I do see the merits of creating an exchange format based on plain text to get the utmost compatibility and durability of text files.

But—and listen carefully as here speaketh a father of an actual 15 year old school girl—: Control characters. do. not. look. fine. There lies no beauty in going back to the 90ties (or even the 80ties).

Fine typography is beautiful. Well crafted fonts with well crafted italics are beautiful.

I can write a text in Scrivener in rich text format, compile it via MultiMarkdown to LaTeX to PDF. Perfect writing environment with a perfect result. And Markdown banned to where it belongs, the engine room. That’s how it should be. (If PDF or print is the format you want. Of course html, see above, is a different kind of breed.)

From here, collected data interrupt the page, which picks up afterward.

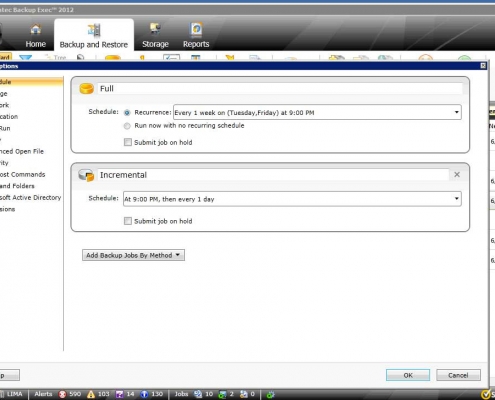Open the Storage tab icon

(x=155, y=29)
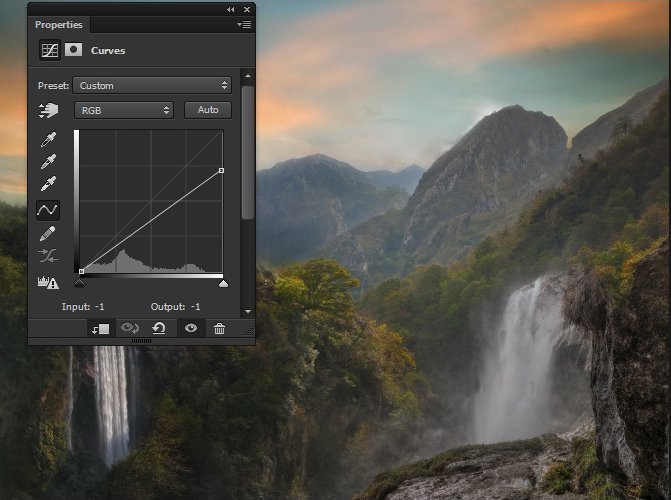Open the Preset dropdown showing Custom
The height and width of the screenshot is (500, 671).
click(153, 86)
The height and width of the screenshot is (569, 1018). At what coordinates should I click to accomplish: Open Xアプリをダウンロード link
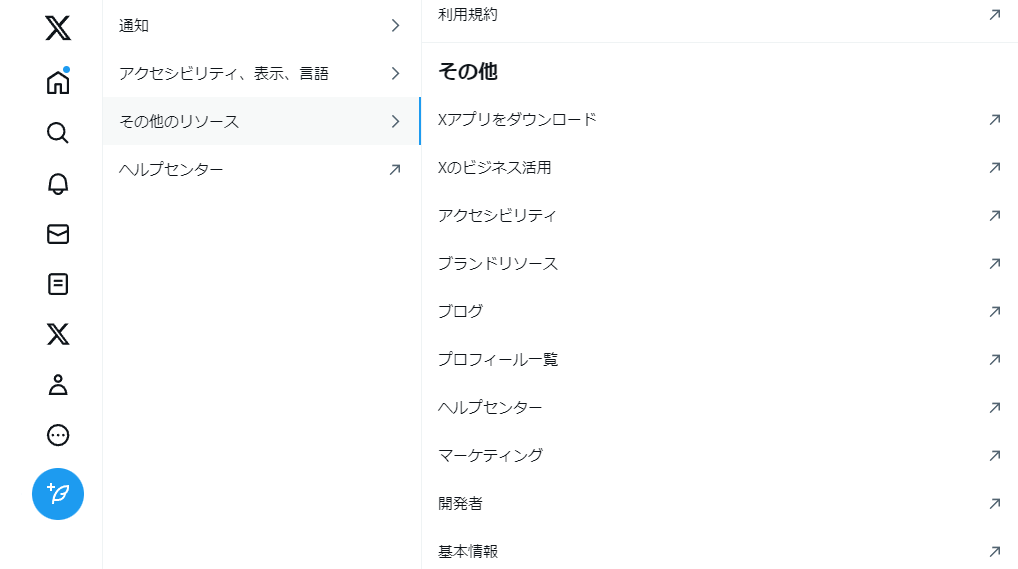pos(517,120)
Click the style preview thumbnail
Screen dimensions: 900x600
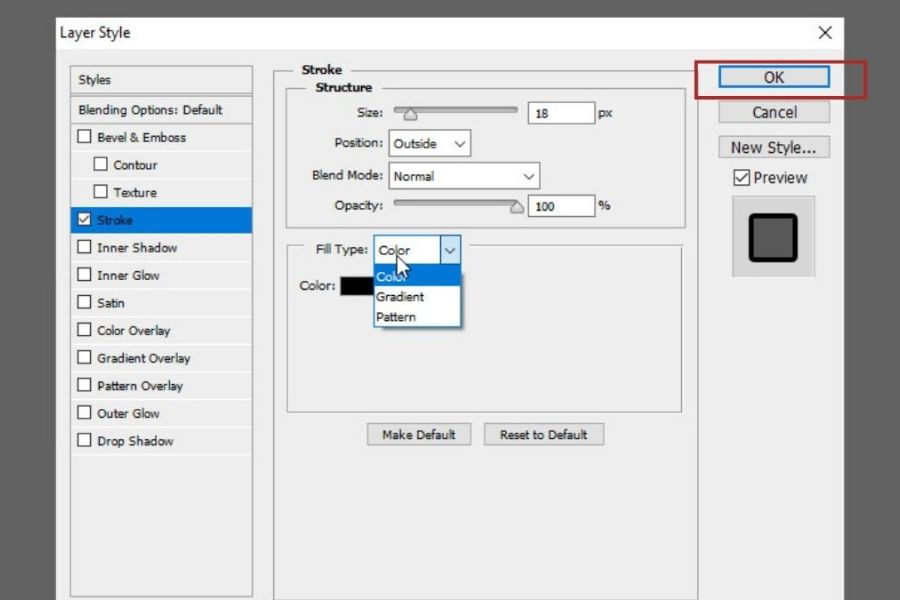(x=773, y=237)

And Jim, we will have to talk about the Markdown implementation in DT, but not here and now.


Control characters look ugly and hard to remember. Latex never took off outside the acacemia as it was hopeless to type it in without a cheat sheet.

MarkDow will be fine until it’s full of additional features few use.


You never used Wordstar! It was a great app, control characters and all.


How about an old Compugraphic typesetting system?


And yes, this shows my age a bit, but I cut my teeth on these, as well as…

and many more cool things!


nroff/troff was also good, speaking as a dinosaur to another.